With the digestion of Compaq complete, the nutritional benefits that Hewlett-Packard (HP) promised would result from the acquisition are starting to become apparent, said Shane Robison, HP's chief technology officer, in an interview Monday.
Robison directs HP's strategy for investing time and money in technologies. Software and services are the two businesses that will drive most of HP's growth in the next few years, but the company is still committed to its hardware businesses, he said.
HP's research and development (R&D) activities will help it compete in a stratifying hardware market, Robison said. The company plans to focus on building premium technologies into its PCs, printers and handheld devices that will stimulate demand while allowing HP to set higher prices for its products, he said.
The company's combination of strong technology development that appeals to consumers with the enormous breadth of HP's product offerings will allow it to turn those technologies into profits at higher margins than either HP or Compaq could have done on their own, Robison said.
Robison turned to the Pavilion dv1000 notebook for an example of this premium technology. He recently purchased one of the units for his wife, partially because of the HP Quick Play software that allows the user to watch a DVD or play a CD without having to go through the full boot-up process.
"People will pay more for these technologies," which will make PCs with that software more profitable, Robison said.
Critics of HP's acquisition of Compaq, completed in 2002, point to the weak profit margins of the PC business as a reason why the two companies never should have joined forces.
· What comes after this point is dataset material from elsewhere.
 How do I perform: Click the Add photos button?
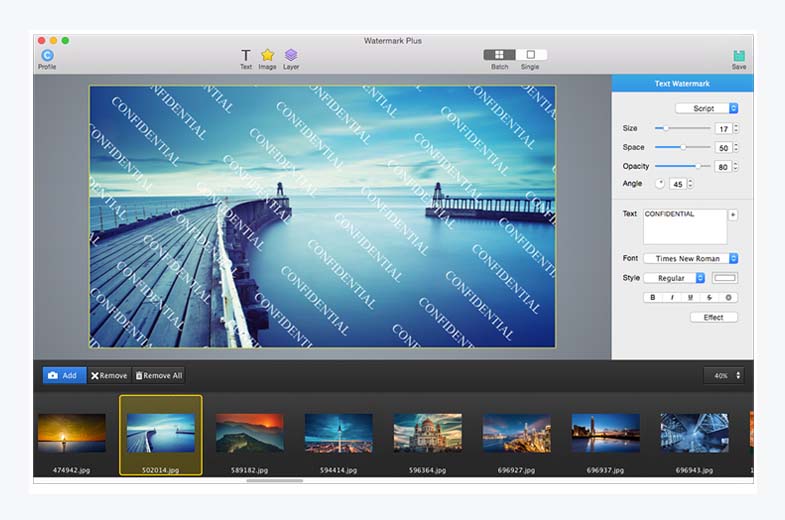[64, 376]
While everyone understands that PC profits are not going to be the same as those of software or services companies, HP believes its research and development strength can help it compete for market share with Dell while boosting profitability with premium technologies, Robison said.
Dell has developed a reputation as a lean company obsessed with reducing cost and complexity in the manufacturing process. Dell Chief Executive Officer Kevin Rollins openly dismissed the idea of emphasizing research and development in the IT industry in an interview last year, arguing that companies such as HP, IBM and Sun Microsystems develop a great deal of technology that never translates into profits.
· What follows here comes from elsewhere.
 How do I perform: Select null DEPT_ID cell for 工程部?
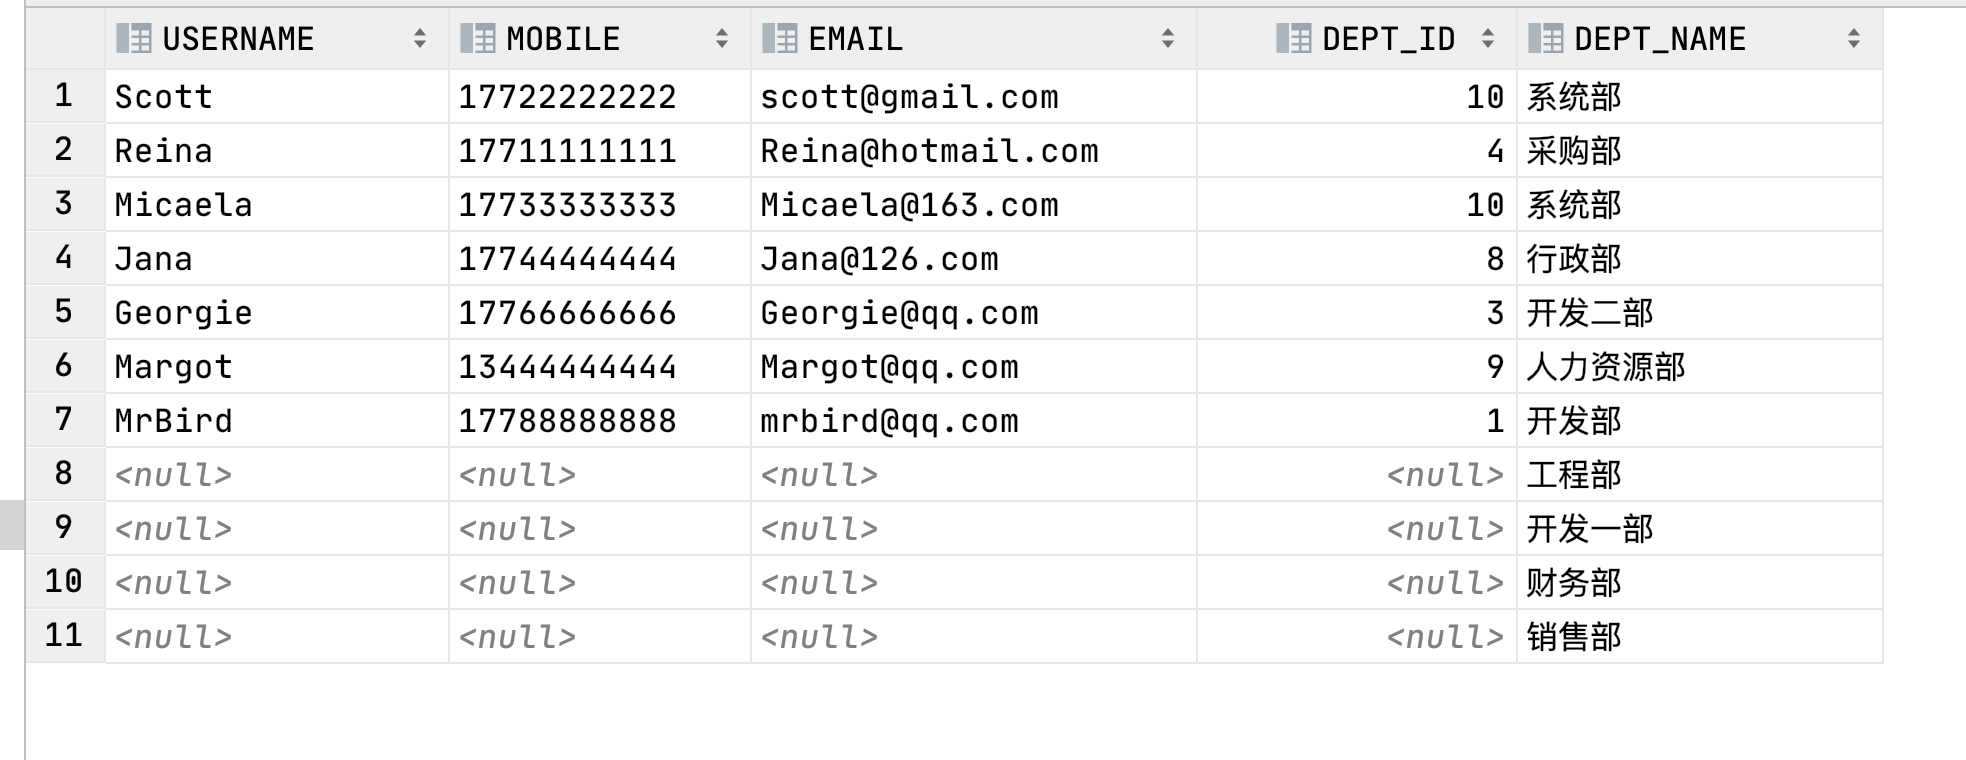point(1357,475)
In the enterprise hardware market, another area where HP has struggled to maintain consistent profits, blade servers and virtualization technologies are examples of where research and development has translated into high-margin products, Robison said.
"Both (blades and virtualization) require R&D, and both have such an improvement on productivity that businesses are willing to pay," Robison said. "You've got to be willing to innovate in an industry-standard world."
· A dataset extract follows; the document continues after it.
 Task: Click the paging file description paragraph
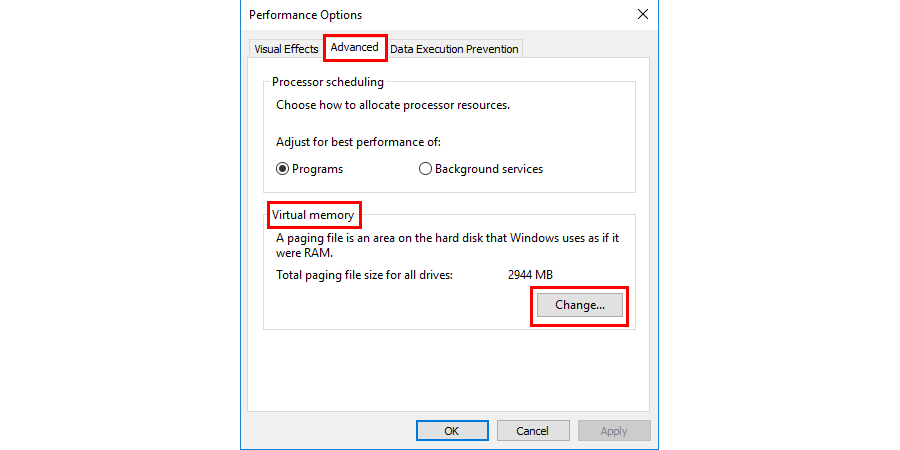click(448, 245)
While financial analysts may disagree as to the success of HP's Compaq purchase to this point, Robison argued that consolidation was inevitable to ensure the success of either company.
"This is a consolidating industry," Robison said, referring to the IT industry at large and the recent pairings of companies such as Oracle and PeopleSoft, as well as SBC Communications Inc. and AT&T. "It was important for both companies to get out in front of that," he said.
"Now it's about leverage. Anyone in the industry would acknowledge that we have a pretty amazing portfolio. But we have to continue to innovate at the platform level in ways that no one else can," Robison said.